How can divorce be necessary? It is an ugly experience, often the most traumatic of a person’s life.

Divorce can also be a spiritual curse. The Catholic Church, in its most brazen betrayal of the grace of Christ, refuses communion to parishioners who divorce and remarry. Canon law declares violators are among those who “obstinately persist in manifestly grave sin.” Protestant clergy may also inappropriately reject divorce as an option when parishioners seek their counsel. These judgments are the opposite of Christ’s teachings.


In the Sermon on the Mount, Jesus instructs, “It has been said, ‘Anyone who divorces his wife must give her a certificate of divorce.’ But I tell you that anyone who divorces his wife, except for marital unfaithfulness, causes her to become an adulteress, and anyone who marries the divorced woman commits adultery.” To properly apply this passage to our lives, we must understand its social context as well as its context in the sermon.

In Jesus’ culture, a wife cannot divorce her husband. A husband, however, can divorce a wife for virtually any reason. Spoil the dinner, you’re gone. Refuse to wear a veil in public, you’re dismissed. Talk with a man in the street, you’re out. With two witnesses in attendance, a husband presents a certificate of divorce. The wife must leave.

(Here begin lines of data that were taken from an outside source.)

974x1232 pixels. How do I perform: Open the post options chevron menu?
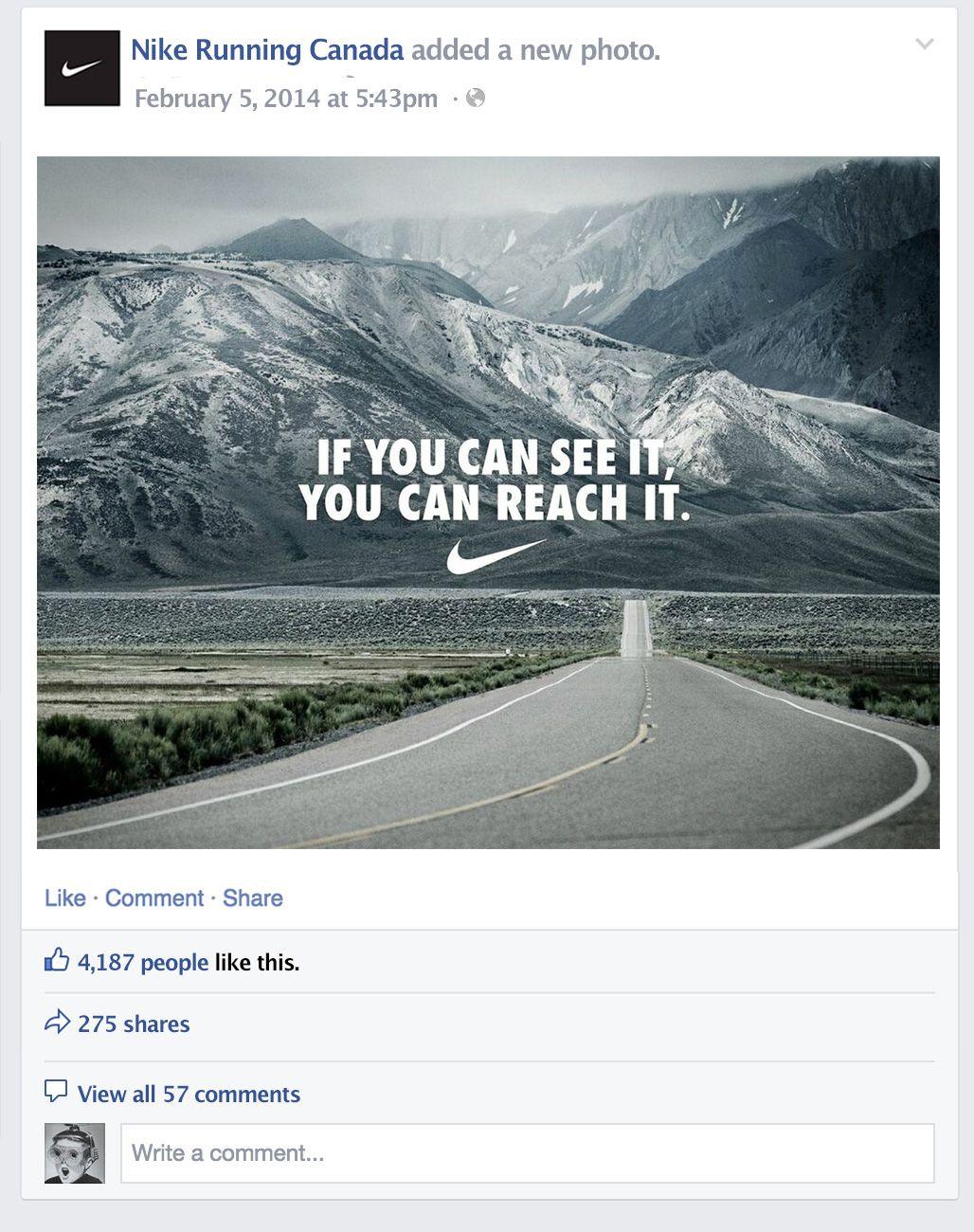[x=925, y=44]
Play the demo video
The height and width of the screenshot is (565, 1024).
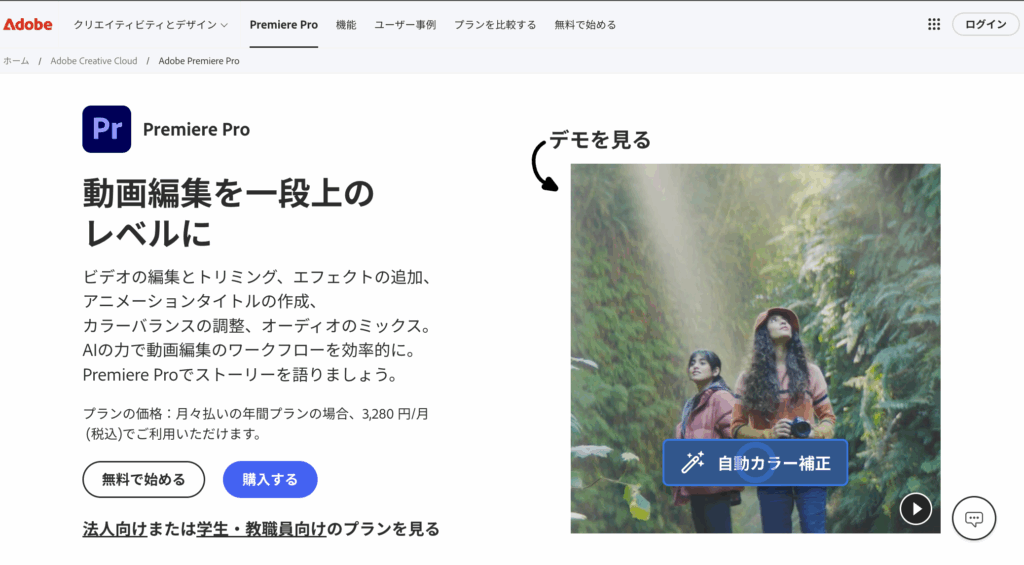916,509
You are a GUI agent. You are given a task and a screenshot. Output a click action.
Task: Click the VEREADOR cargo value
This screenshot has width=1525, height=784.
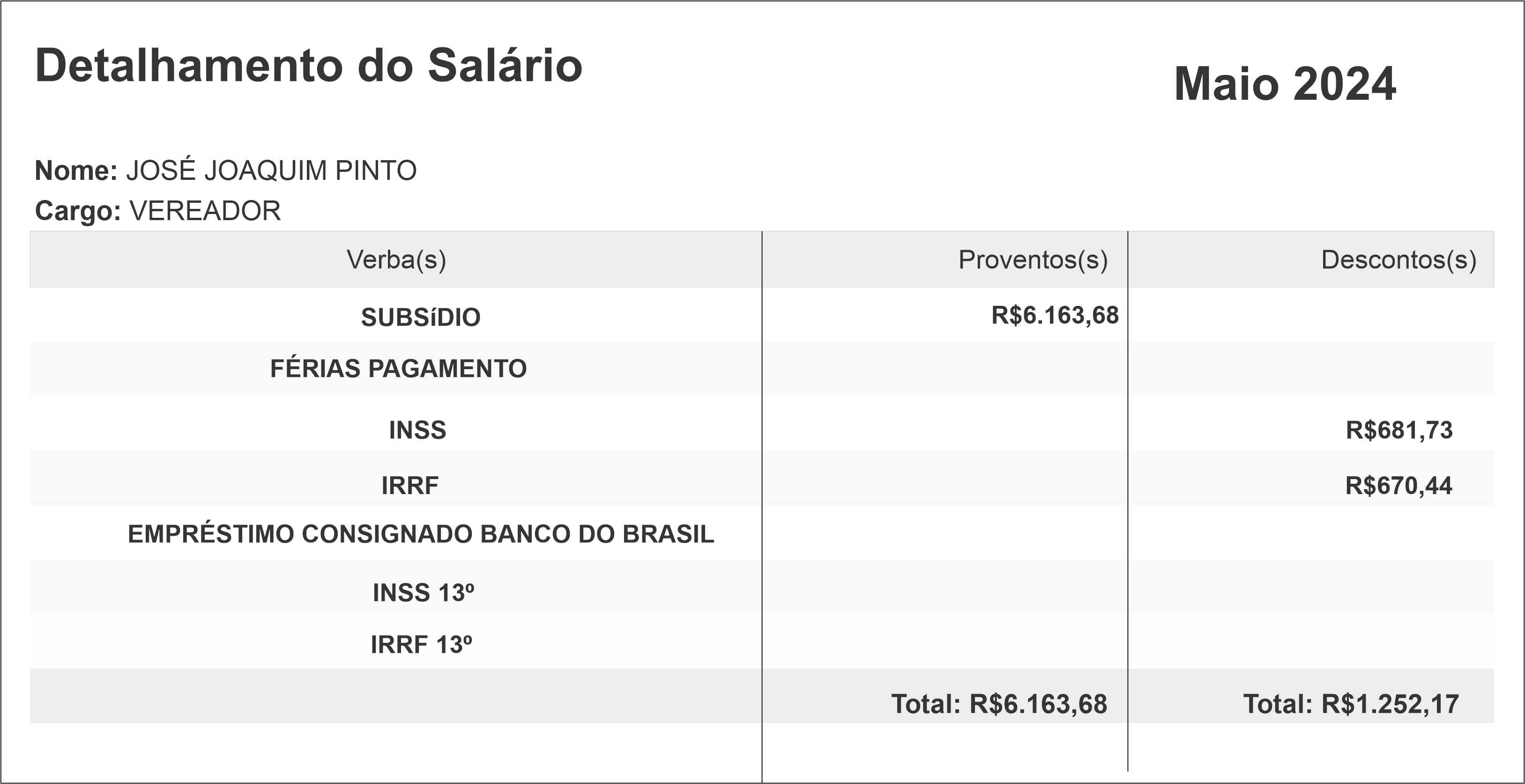[205, 211]
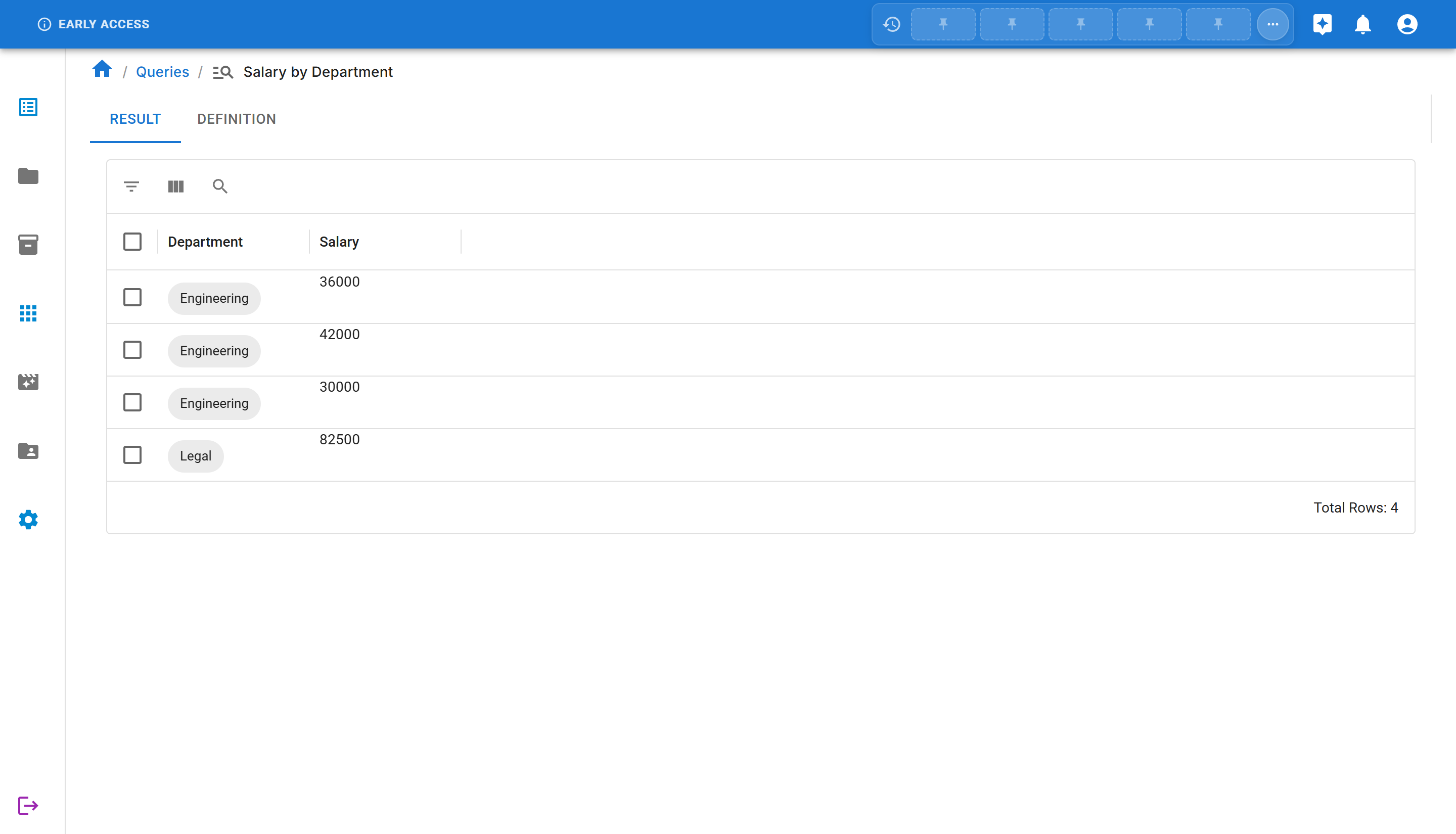Open notifications from the top bar
Image resolution: width=1456 pixels, height=834 pixels.
[x=1363, y=24]
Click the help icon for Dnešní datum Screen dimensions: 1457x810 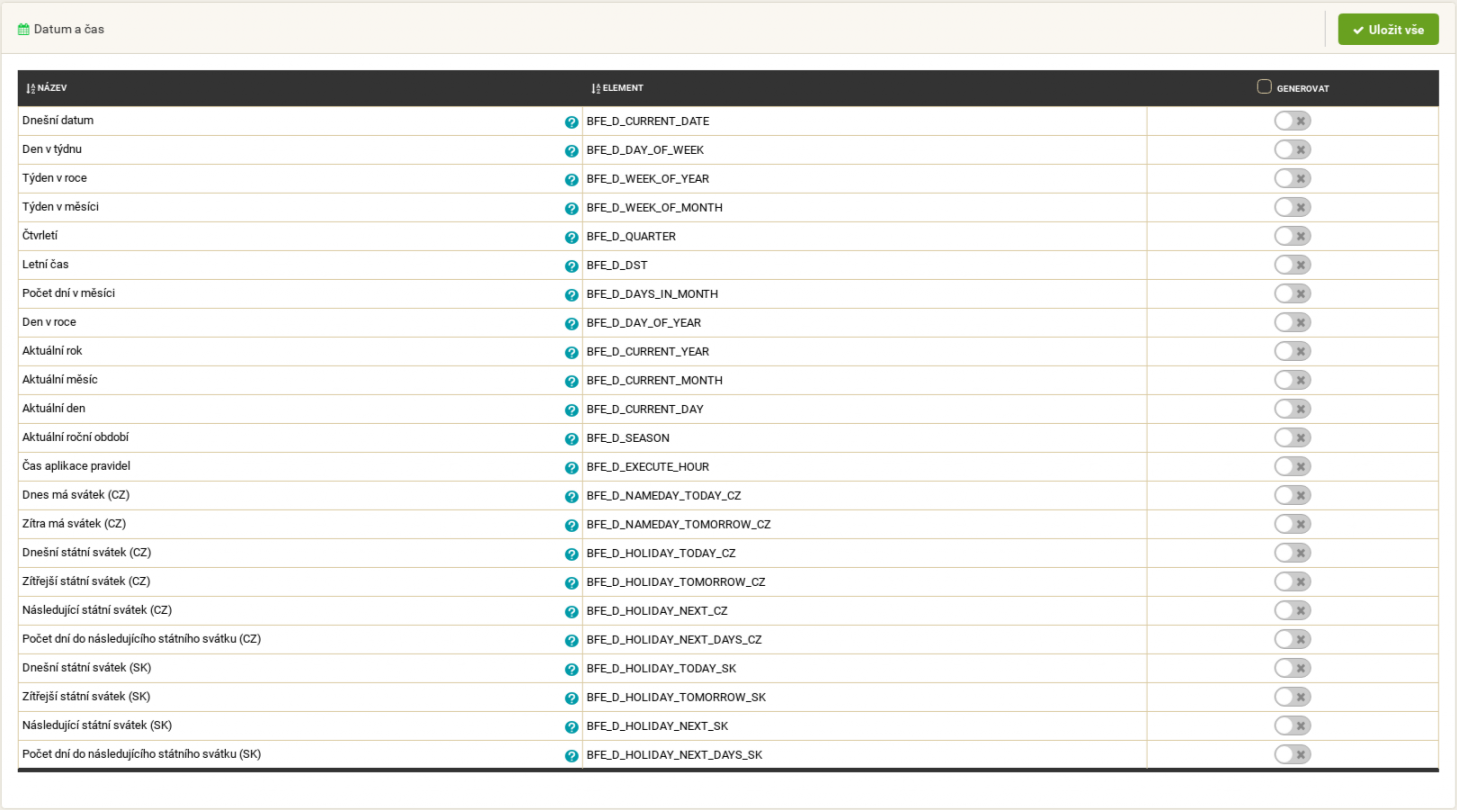point(572,122)
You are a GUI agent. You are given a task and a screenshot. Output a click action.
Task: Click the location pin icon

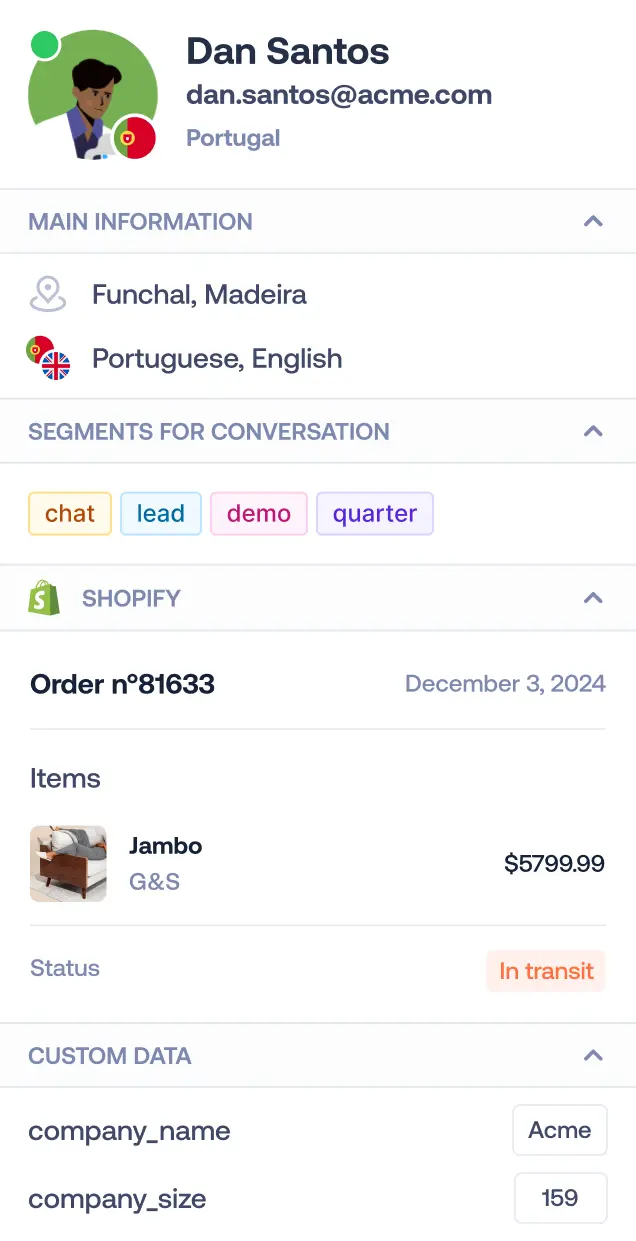point(48,294)
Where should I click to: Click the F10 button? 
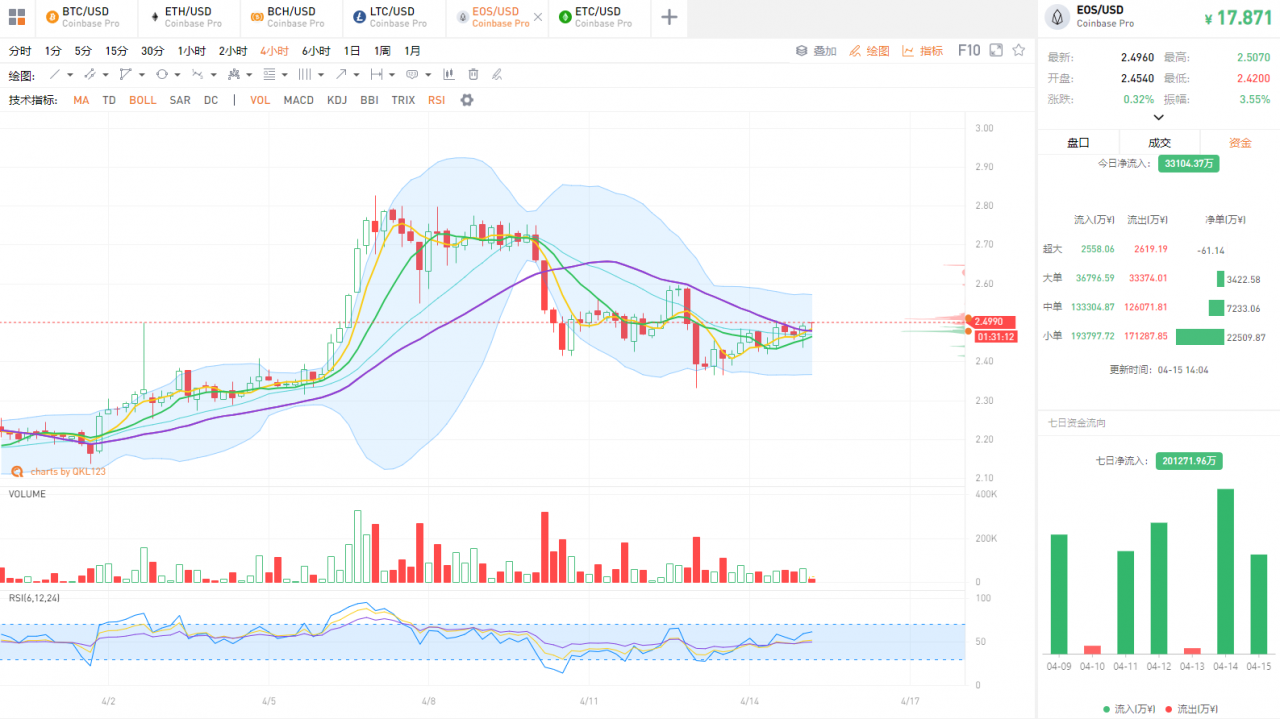click(x=969, y=49)
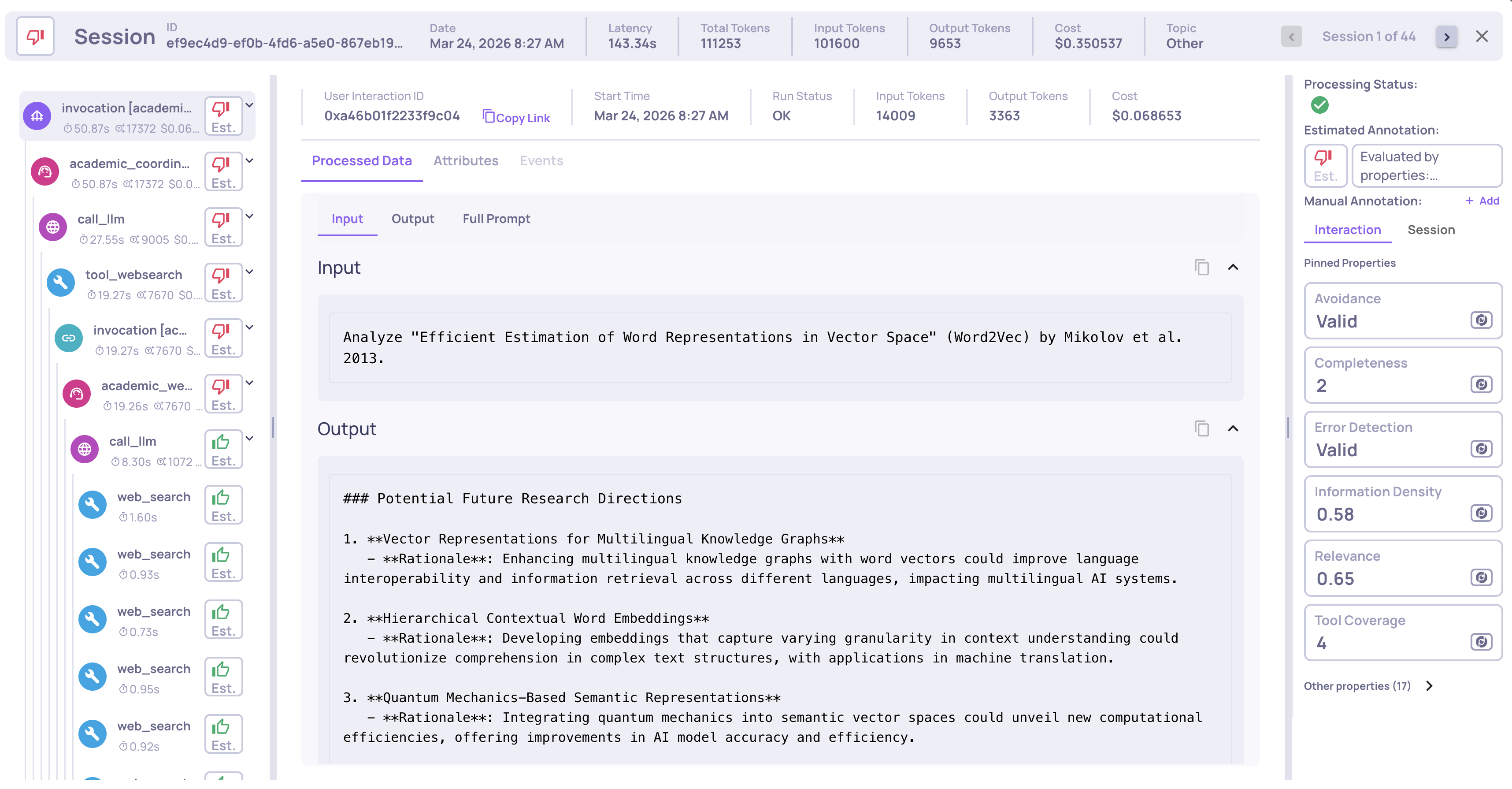Screen dimensions: 1512x789
Task: Open the Full Prompt tab
Action: [496, 219]
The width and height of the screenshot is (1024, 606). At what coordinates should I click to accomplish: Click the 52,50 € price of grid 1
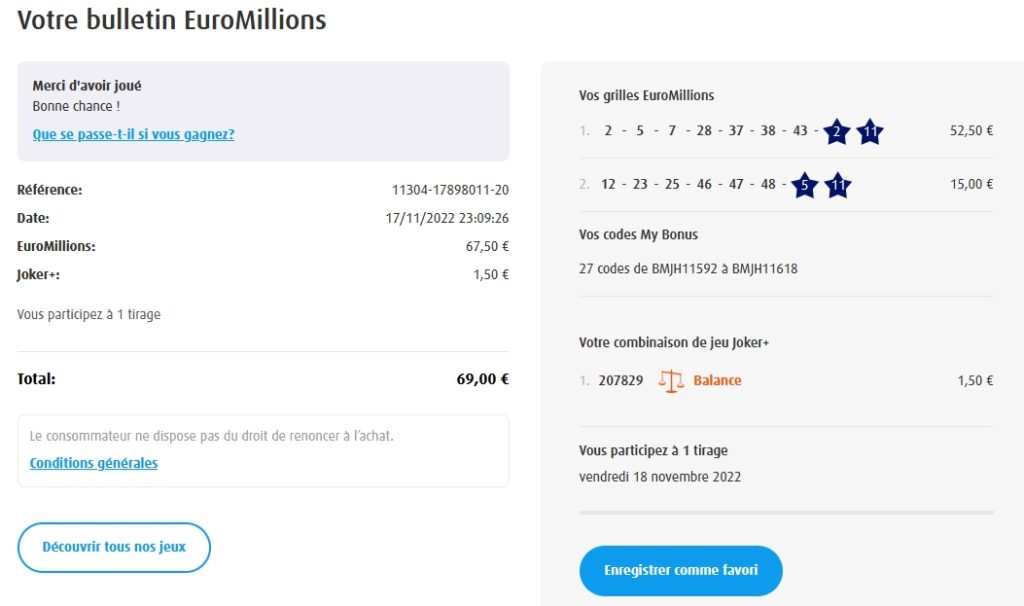tap(971, 131)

Suddenly, the woman’s status has dramatically deteriorated. For some women, the only option is becoming a beggar. Like males who suffer economic injustice, these women are unlikely to survive more than five years. Divorce is sometimes a death sentence.


So what sounds like a prohibition against divorce is actually a warning against gender injustice. The social context of Jesus’ saying is clear: Women are property—and divorce is a method for husbands to dispose of their property. As a result, marriage is so insecure that some women refuse to marry.

We also overlook the depth of Jesus’ teaching if we interpret these verses on divorce literally. This saying is one of six antitheses addressing people who claim they are ‘righteous’ by fulfilling Old Testament law. So Jesus declares it is not enough to avoid murder; we must not cling to our anger. It is not sufficient to avoid adultery; when we lust we also commit adultery. It is not enough to be truthful when we swear an oath; we must be so honest that oaths are irrelevant.

Likewise, the vengeance of “an eye for an eye” and the hatred of enemies must be transformed by the practice of forgiveness and compassion.

Jesus is not instituting a new set of laws. He is stating the impossibility of gaining righteousness through law. Jesus is asking us to measure our distance from the ideal. Instead of concluding we are good and just people, we must recognize our profound need of God’s forgiveness.


The deeper meaning of these antitheses is Jesus’ call for relationships that strive to be just. The ideal calls us to avoid bearing grudges. The ideal asks us to respect human beings rather than perceive them merely as sexual objects. The ideal is honesty, forgiveness, compassion and love—and the ideal for marriage is a permanent relationship encompassing all these values.

Jesus is not codifying a new law for divorce. All of us fall short of the ideal of marriage even if we never divorce. Jesus is calling us to continually strive for the ideal in all our relationships, including our marital relationships.

Remaining married when a partner is abusive and refuses to change does not make us righteous. Indeed, continuing in such a marriage often perpetuates injustice. Jesus has not mandated a new legalism for marriage or any other relationship. Rather, he wants us to appreciate our dependency upon God’s grace.

Sometimes, divorce is necessary. In such circumstances, we must recognize our failures, learn from our mistakes, and seek God’s guidance to live justly. By God’s grace, we will find that which we seek.